Beginning with the line that holds "Click the Überhöhung value field", copy each line exactly through the end of the entries, but leave the pictures out.

SUPPLIED DATA →

-- Opening Marker --

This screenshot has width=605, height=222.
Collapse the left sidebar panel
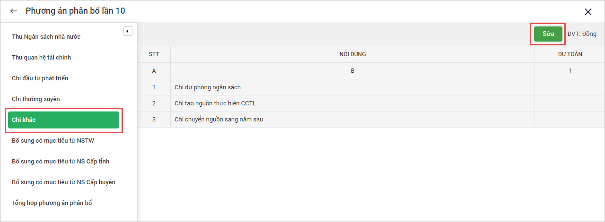point(127,31)
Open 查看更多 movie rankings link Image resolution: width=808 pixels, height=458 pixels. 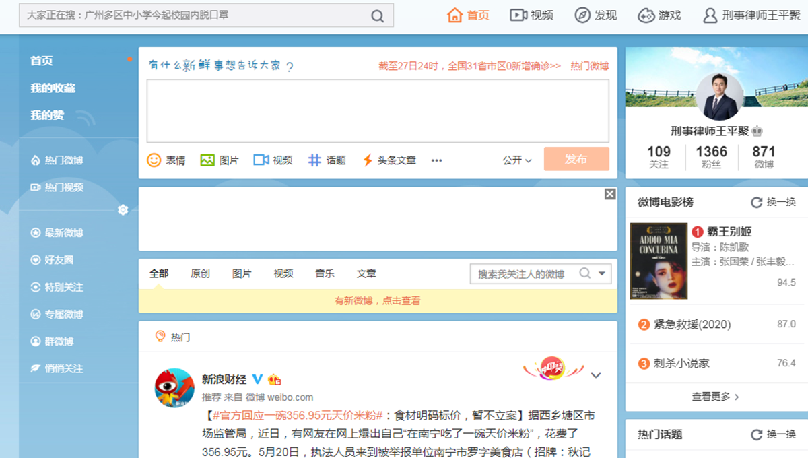point(710,397)
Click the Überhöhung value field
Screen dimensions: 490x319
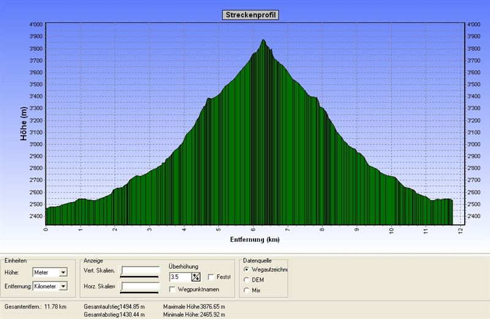(x=179, y=277)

-- Closing Marker --

RESULT OF THE TASK →
Click the Überhöhung value field
Screen dimensions: 490x319
(x=179, y=277)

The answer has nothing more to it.